Diagnostic Workup Success – that almost wasn’t.

MollyThis is Molly.  A few days ago she was presented for an examination.  She had been limping a little the night before and just didn't feel well.

There was no lameness when she came in, but she didn't have much mojo.  She didn't seem in any distress really, just no energy.  She also had not wanted to eat much.  There was no fever, nothing seemed swollen or out of place, and I couldn't find a sore spot anywhere.

She lives in a fenced yard, so trauma didn't seem likely, even though she shares it with another pretty big dog.   There just wasn't really anything to put your finger on, but you could tell she was unhappy.

I was about to send her home with some anti-inflammatory medicine, thinking she might have slipped and made a bad landing in the mud the night before.  Then her owner said, "You know she usually chews on everything, but she doesn't want anything today."  I asked, "Everything, as in a lot of things that aren't food?"  She replied in the affirmative.

With that piece of information, I thought of all the dogs with foreign body intestinal blockages I have seen who had no specific outward signs — they just didn't feel good. "Let's take an X-ray of that belly. We probably won't see anything, but I'd hate to miss a ridiculously obvious foreign object."  Okay, let's do it.

The abdominal X-ray looked normal, but there was a little bit of the chest on the film, too.  When I looked at the whole film, the chest part looked "funny" (funny-strange, not funny-haha).  We took pictures of the chest.

There was what appeared to be a significant amount of fluid in the chest.  That will make you feel bad.  We tapped her chest – it was blood.  Internal bleeding will also make you feel bad.  In your chest, it will squish your lungs and eventually keep you from breathing, even if you don't go into shock first.

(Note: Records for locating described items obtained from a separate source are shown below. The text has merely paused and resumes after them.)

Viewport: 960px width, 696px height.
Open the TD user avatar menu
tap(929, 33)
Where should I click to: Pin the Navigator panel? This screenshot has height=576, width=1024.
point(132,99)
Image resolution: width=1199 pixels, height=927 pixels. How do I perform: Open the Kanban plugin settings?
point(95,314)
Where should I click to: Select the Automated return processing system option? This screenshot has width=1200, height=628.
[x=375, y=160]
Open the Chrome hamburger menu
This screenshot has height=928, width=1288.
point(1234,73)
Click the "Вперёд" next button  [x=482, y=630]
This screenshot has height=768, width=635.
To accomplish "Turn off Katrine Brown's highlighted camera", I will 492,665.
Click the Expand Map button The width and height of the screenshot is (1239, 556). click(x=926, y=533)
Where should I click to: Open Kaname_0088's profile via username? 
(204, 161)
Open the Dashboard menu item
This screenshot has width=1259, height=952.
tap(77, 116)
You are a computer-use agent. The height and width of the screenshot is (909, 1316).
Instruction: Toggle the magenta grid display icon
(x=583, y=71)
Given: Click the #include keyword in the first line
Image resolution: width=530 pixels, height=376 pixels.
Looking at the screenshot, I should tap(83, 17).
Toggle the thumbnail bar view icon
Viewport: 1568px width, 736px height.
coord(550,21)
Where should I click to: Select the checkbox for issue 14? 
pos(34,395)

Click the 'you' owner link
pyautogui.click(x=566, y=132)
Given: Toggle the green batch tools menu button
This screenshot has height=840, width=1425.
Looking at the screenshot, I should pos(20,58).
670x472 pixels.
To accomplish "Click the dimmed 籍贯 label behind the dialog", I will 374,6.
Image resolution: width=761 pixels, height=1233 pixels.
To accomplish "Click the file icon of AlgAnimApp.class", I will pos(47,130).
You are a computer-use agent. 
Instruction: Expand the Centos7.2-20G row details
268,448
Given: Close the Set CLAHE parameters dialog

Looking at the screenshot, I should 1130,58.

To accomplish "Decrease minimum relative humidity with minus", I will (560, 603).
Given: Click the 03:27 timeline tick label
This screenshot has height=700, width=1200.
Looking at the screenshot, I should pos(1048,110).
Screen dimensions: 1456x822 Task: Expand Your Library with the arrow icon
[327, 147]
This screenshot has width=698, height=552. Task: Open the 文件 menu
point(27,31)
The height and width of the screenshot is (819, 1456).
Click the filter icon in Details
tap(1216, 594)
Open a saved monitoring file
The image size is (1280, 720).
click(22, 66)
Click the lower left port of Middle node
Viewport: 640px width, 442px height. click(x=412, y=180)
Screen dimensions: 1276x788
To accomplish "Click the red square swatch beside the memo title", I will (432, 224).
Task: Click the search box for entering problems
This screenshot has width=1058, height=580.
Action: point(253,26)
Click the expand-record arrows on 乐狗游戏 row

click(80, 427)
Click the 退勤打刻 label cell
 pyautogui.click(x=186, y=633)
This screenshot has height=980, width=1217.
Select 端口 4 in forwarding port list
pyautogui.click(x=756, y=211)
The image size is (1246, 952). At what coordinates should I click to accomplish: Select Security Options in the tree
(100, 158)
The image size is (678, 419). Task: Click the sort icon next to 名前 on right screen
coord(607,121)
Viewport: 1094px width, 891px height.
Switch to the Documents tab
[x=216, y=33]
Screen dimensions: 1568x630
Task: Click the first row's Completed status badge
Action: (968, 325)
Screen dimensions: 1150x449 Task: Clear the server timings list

Even though there was no history of exposure to rat-poison, we filled her full of vitamin-K (the antidote).  That stuff makes the dog a free bleeder, and bleeding into the chest (hemothorax) is not uncommon.  Since my associate is pretty knowledgeable in Chinese medicine, we also started the herbal preparation called Yunnan Baiyao, as it helps to get the body's own clotting mechanisms into high gear.

The alternatives to rat-poison were not happy ones: a bleeding tumor, some other abnormal structure that had begun to bleed, or some other heretofore unnoticed bleeding disorder in the dog.  All of those have a terrible prognosis, not to mention that referral to a surgical specialist was not in the cards.

Thankfully, Molly has responded well to treatment and seems about normal now.   Who takes a full set of X-rays every time a patient just "doesn't feel good"?  Nobody.  A chance remark, a look at the wrong place, and we got an accidental look at the right place.  And I almost sent her home with some pain-killers.  Serendipity, it's called.

2 thoughts on “Diagnostic Workup Success – that almost wasn’t.

  1. Kathleen says:

    How do you suppose she got into rat poison?

    So glad you were able to figure out what was wrong with her. And, I bet her people feel the same.

  2. Doc says:

    She does stay at more than one house, and she does go for a walk sometimes. Dogs are a lot closer to the ground than people are, and a lot more interested in eating goofy stuff.

    The anti-coagulant type poisons are slow-acting, and it is generally several days after ingestion before the dog becomes ill.

    The up-side is that if you see them eat it, you have plenty of time to start the antidote. The down-side is that they look okay at first, so sometimes people just assume that they didn’t get enough to hurt them. Three or four days later the dog is bleeding to death.

    The source of exposure is not known here, and our diagnosis is really based on response to therapy. If the dog is just getting better in spite of us (as mysteriously as she became ill), I’m okay with that, too. More worrisome though.